DESCRIPTION OF THE TASK:
Take every line containing "computer" out of the records.

SOURCE DATA:

--

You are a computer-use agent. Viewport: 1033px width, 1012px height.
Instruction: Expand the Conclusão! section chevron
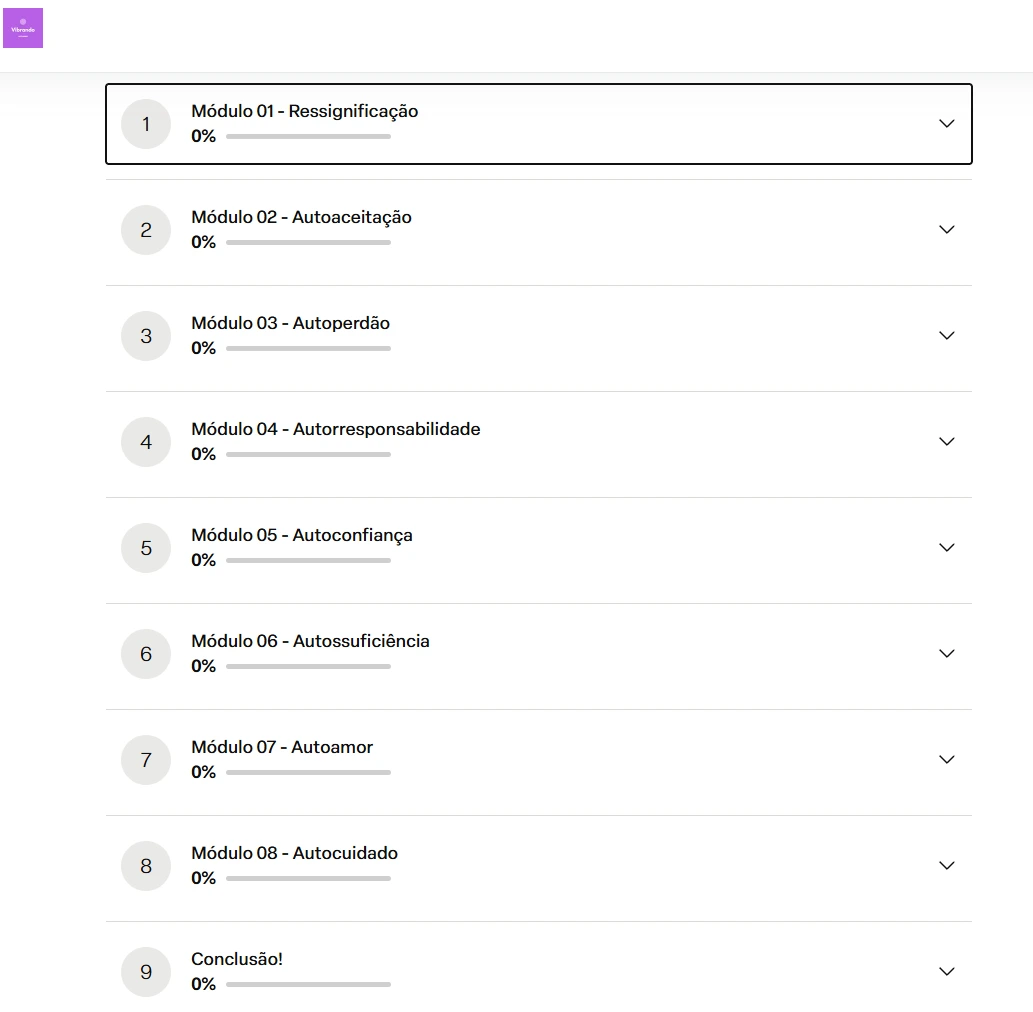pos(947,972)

--

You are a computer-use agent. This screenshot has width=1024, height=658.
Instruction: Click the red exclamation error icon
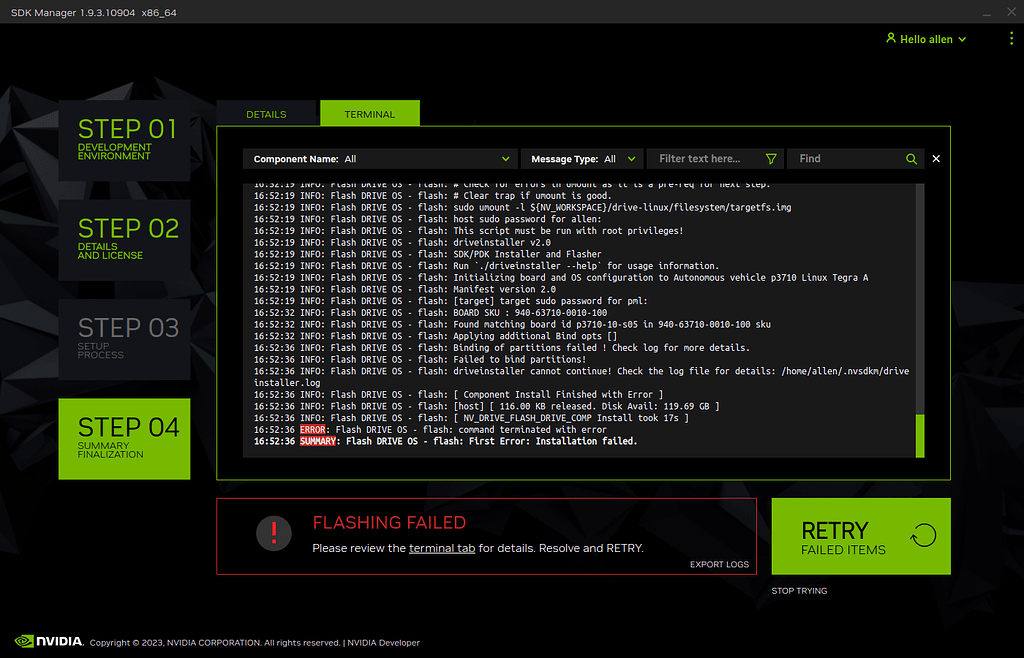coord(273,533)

--

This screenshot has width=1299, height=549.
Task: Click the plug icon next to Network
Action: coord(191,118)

--

RESULT OF THE TASK:
You are a computer-use agent. Viewport: 1033px width, 1012px height.
You are a computer-use agent. This screenshot has width=1024, height=658.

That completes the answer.